- _Exercise task_
Reproduce the records below word for word and leave out the pictures.

• • • •

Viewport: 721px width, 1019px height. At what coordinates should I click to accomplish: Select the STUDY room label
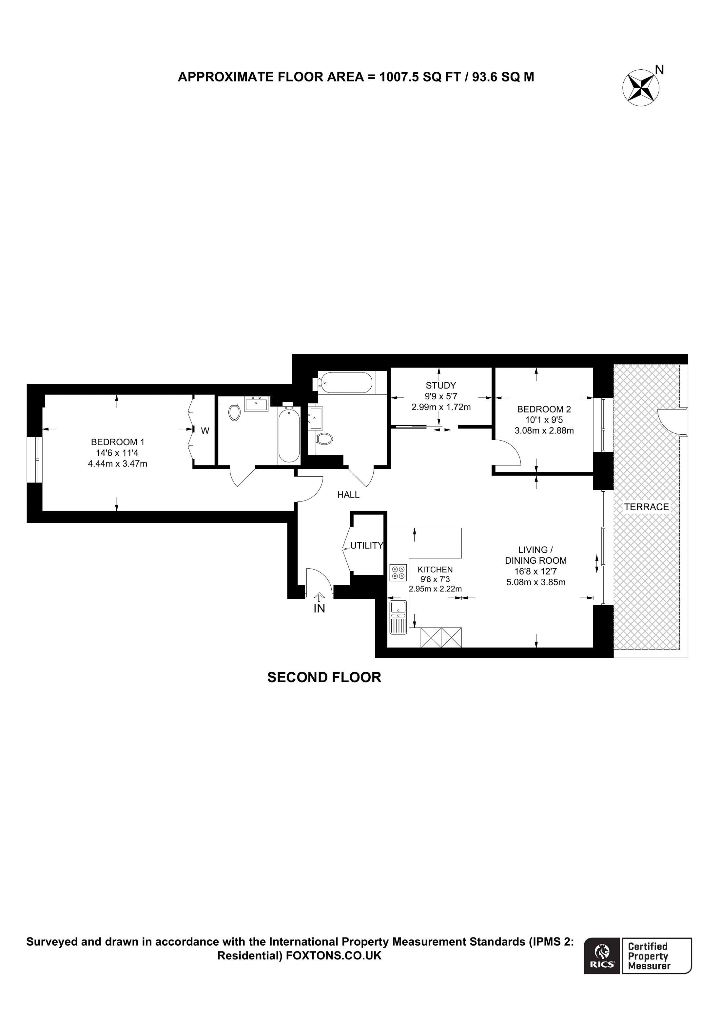point(441,386)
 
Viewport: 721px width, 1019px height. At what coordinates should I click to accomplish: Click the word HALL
point(348,495)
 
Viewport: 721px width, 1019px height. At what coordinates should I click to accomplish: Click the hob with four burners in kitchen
point(398,573)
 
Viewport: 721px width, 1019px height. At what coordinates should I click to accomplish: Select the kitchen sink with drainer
point(398,616)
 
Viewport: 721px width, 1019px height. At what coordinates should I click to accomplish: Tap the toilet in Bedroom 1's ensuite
point(234,412)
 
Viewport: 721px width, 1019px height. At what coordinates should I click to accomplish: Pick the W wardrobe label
point(205,431)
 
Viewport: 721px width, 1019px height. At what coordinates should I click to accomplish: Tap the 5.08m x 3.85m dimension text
point(536,582)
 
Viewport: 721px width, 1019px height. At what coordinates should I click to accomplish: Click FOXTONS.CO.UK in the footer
point(334,955)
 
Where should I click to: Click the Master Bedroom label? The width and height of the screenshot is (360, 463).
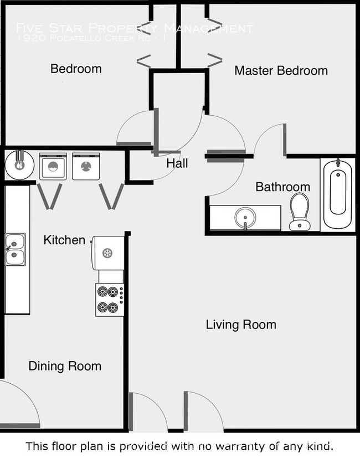(281, 71)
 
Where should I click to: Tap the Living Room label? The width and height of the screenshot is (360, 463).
(241, 325)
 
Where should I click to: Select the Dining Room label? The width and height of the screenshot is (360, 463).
(65, 366)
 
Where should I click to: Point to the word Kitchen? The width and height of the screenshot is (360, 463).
(64, 240)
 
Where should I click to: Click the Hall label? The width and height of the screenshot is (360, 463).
(177, 163)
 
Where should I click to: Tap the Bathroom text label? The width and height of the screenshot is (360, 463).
(282, 187)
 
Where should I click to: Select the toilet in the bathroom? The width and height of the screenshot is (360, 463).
(300, 211)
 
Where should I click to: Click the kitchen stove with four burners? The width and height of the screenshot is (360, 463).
(109, 300)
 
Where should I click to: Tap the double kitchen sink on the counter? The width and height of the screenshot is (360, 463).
(15, 250)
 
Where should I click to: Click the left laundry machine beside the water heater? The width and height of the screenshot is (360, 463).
(53, 166)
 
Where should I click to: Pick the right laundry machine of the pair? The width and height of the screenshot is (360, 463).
(85, 166)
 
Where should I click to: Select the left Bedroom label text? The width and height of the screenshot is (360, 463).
(76, 69)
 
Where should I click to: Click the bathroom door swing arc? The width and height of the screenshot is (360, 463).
(269, 138)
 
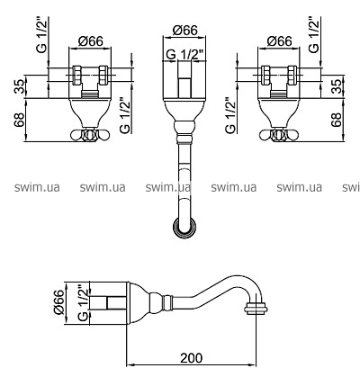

• • • •

- _Result_
Viewport: 721px width, 1019px height. At what coordinates should I click to accomplish: Select the STUDY room label
point(441,386)
 
Viewport: 721px width, 1019px height. At what coordinates should I click to accomplish: Click the word HALL
point(348,495)
 
Viewport: 721px width, 1019px height. At what coordinates should I click to accomplish: Click the hob with four burners in kitchen
point(398,573)
 
Viewport: 721px width, 1019px height. At what coordinates should I click to accomplish: Select the kitchen sink with drainer
point(398,616)
 
Viewport: 721px width, 1019px height. At what coordinates should I click to accomplish: Tap the toilet in Bedroom 1's ensuite
point(234,412)
 
Viewport: 721px width, 1019px height. At what coordinates should I click to accomplish: Pick the W wardrobe label
point(205,431)
 
Viewport: 721px width, 1019px height. At what coordinates should I click to accomplish: Tap the 5.08m x 3.85m dimension text
point(536,582)
 
Viewport: 721px width, 1019px height. At what coordinates should I click to accomplish: Click FOXTONS.CO.UK in the footer
point(334,955)
 
Where should I click to: Click the Master Bedroom label? The width and height of the screenshot is (360, 463).
(281, 71)
 
Where should I click to: Tap the Living Room label? The width and height of the screenshot is (360, 463).
(241, 325)
 
Where should I click to: Select the Dining Room label? The width and height of the screenshot is (360, 463).
(65, 366)
 
Where should I click to: Point to the word Kitchen? The width and height of the screenshot is (360, 463).
(64, 240)
 
Where should I click to: Click the Hall label? The width and height of the screenshot is (360, 463).
(177, 163)
 
Where should I click to: Tap the Bathroom text label? The width and height of the screenshot is (360, 463).
(282, 187)
 
Where should I click to: Select the toilet in the bathroom? The width and height of the screenshot is (360, 463).
(300, 211)
 
Where should I click to: Click the kitchen stove with four burners? The width and height of the screenshot is (360, 463).
(109, 300)
 
Where should I click to: Tap the double kitchen sink on the counter? The width and height of the screenshot is (360, 463).
(15, 250)
 
Where should I click to: Click the left laundry machine beside the water heater? The width and height of the screenshot is (360, 463).
(53, 166)
 
Where should I click to: Pick the right laundry machine of the pair? The width and height of the screenshot is (360, 463).
(85, 166)
 
Where should I click to: Select the left Bedroom label text? The width and height of the screenshot is (360, 463).
(76, 69)
 
Where should I click to: Click the bathroom door swing arc? The width and height of the screenshot is (360, 463).
(269, 138)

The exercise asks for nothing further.